On Thu, 2003-03-06 at 23:44, james duffy wrote:
Just to let everyone know that Susan/Lir whomever else
they are, has
unilaterally decided that the system of names on lists is wrong and should
be reversed to read {surname}, {name}, rather than the current {name}
{surname}. When I pointed out (after Zoe and I had reverted the previous
tamperings on the List of Polydactyls page) that all the lists were in the
{name} {surname} format, He/she revealed that they have so far modified at
least a dozen of the pages to confirm to what I suppose we should call the
Lir-ipedia Method.
Any thoughts? Ignore it? Challenge Susan on it? Revert changes?
While there is a certain temptation to revert anything Lir (by any name)
does on principle, this isn't a Lir issue at all but a general one.
Long lists of names by alphabetical order *are* more easily scanned
visually if presented in "Last, First" / "Family Personal" order.
This
is primarily because this exposes the sort order in the vertical
alignment:
Fa Lihai
Fassbinder, Uter
Fiddlesticks, Jane
Fizzlesticks, Bob
Fizzickston, Kelly
Fong Liuchang
Fottburton, Manny
Fotzsmith, Wigglesworth
Framsmackle, Otis
is a much easier list to look through than:
Fa Lihai
Uter Fassbinder
Jane Fiddlesticks
Bob Fizzlesticks
Kelly Fizzickston
Fong Liuchang
Manny Fottburton
Wigglesworth Fotzsmith
Otis Framsmackle
though about as good might be:
Fa Lihai
Uter Fassbinder
Jane Fiddlesticks
Bob Fizzlesticks
Kelly Fizzickston
Font Liuchang
Manny Fottburton
Wigglesworth Fotzsmith
Otis Framsmackle
which would require some ugly table code.
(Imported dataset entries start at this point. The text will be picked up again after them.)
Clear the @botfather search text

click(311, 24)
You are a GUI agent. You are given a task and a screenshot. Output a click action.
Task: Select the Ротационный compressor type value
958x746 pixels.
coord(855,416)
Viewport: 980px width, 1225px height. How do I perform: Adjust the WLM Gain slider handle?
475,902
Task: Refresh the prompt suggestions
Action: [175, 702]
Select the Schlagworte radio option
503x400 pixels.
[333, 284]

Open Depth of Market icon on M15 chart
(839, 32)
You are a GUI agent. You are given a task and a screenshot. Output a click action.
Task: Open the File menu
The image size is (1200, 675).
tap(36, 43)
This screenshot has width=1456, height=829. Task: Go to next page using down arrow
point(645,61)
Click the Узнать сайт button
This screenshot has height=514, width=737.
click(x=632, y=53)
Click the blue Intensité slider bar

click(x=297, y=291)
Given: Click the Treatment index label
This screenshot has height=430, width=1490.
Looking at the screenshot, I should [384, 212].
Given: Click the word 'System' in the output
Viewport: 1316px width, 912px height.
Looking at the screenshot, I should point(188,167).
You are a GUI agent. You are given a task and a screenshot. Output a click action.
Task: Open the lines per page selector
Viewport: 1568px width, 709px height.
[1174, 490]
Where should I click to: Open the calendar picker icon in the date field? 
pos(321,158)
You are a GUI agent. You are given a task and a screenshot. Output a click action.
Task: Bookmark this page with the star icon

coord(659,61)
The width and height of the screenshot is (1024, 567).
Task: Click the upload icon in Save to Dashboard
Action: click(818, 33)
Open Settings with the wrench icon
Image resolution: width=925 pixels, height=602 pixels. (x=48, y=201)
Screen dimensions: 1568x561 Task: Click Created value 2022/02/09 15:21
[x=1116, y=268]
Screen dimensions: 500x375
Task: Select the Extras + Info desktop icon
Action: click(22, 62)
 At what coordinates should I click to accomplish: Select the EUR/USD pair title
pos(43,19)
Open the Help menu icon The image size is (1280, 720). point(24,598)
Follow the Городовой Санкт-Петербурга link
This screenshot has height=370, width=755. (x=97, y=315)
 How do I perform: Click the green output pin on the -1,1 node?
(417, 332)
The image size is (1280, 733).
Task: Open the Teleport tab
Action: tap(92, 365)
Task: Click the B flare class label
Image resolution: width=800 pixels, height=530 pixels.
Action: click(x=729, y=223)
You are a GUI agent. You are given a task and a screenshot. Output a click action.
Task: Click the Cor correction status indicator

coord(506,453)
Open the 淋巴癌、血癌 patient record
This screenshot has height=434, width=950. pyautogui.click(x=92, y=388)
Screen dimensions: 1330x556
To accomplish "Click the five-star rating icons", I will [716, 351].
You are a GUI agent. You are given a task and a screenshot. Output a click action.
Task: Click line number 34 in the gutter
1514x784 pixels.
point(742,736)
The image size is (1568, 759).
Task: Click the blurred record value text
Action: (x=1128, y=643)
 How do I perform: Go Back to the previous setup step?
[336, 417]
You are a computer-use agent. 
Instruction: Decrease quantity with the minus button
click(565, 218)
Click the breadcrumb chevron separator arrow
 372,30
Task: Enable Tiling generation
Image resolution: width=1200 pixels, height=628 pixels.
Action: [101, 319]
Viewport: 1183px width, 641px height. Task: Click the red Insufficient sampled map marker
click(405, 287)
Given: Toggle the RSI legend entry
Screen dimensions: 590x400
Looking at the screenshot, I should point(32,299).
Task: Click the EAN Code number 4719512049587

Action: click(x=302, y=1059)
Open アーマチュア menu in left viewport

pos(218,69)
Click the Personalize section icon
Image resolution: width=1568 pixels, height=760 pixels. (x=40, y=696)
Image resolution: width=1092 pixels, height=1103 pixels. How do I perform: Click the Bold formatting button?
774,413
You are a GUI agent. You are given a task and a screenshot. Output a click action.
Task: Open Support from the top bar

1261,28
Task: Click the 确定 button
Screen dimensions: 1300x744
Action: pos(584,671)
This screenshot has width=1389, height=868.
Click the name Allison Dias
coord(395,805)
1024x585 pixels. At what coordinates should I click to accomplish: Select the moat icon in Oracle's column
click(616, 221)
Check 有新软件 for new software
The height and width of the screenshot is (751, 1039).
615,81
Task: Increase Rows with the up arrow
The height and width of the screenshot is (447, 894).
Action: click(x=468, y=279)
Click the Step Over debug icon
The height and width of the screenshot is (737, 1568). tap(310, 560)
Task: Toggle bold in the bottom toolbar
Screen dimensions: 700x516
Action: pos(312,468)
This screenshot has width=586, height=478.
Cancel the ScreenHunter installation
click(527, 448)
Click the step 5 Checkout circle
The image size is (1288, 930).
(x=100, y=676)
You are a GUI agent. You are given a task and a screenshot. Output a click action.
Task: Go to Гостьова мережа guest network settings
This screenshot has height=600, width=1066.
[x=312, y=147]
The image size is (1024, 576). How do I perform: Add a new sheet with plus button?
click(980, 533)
Now, most links are in natural name order, which is as it should be --
most mentions of people are going to be in context, not in lists;
natural name order is most appropriate for titles, and most comfortable
for most linking, and therefore that is how articles on people are
titled.
For the occasional alphabetical lists where one might want to present
Last, First order for western names, that means that the code looks
like:
*[[Jane Fiddlesticks|Fiddlesticks, Jane]]
etc.
This is trivially achievable by simple scripts or regexps in 99% of
cases for those who are too lazy to do it by hand, though they need to
be checked for exceptions.
Or, one could make a crapload of redirects -- again, either these need
to be maintained by hand or semiautomated with a script. They would very
rarely be used except in alphabetical lists (including perhaps the alpha
index at Special:Allpages).
Alternately, proposed categorization schemes could be used to produce
most such categorical lists programmatically. A category relation could
be defined with an inherent sortable and/or displayable variant,
allowing automatic generation of lists in name-sensitive alpha order,
rank order by population, age, area, etc. This would save hand-coding.